Saturday, 2 September 2017

Pentecost 13 – 3 September 2017 – Year A

Grace to you and peace from God our Father and our Lord and Saviour Jesus Christ. Amen


The text for this meditation is written in the 16th Chapter of the Gospel according to St Matthew: Verses 21–28:

21 From that time on, Jesus began to show his disciples that he must go to Jerusalem and undergo great suffering at the hands of the elders and chief priests and scribes, and be killed, and on the third day be raised. 22 And Peter took him aside and began to rebuke him, saying, “God forbid it, Lord! This must never happen to you.” 23 But he turned and said to Peter, “Get behind me, Satan! You are a stumbling block to me; for you are setting your mind not on divine things but on human things.”
24 Then Jesus told his disciples, “If any want to become my followers, let them deny themselves and take up their cross and follow me. 25 For those who want to save their life will lose it, and those who lose their life for my sake will find it. 26 For what will it profit them if they gain the whole world but forfeit their life? Or what will they give in return for their life?

* [About this task]
Which chapter and verses of the Gospel according to St Matthew does the meditation above take as its text?

* [Information shown]

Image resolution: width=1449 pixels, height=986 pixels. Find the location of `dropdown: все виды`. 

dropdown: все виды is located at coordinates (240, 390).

* [Answer section]
Chapter 16, verses 21–28.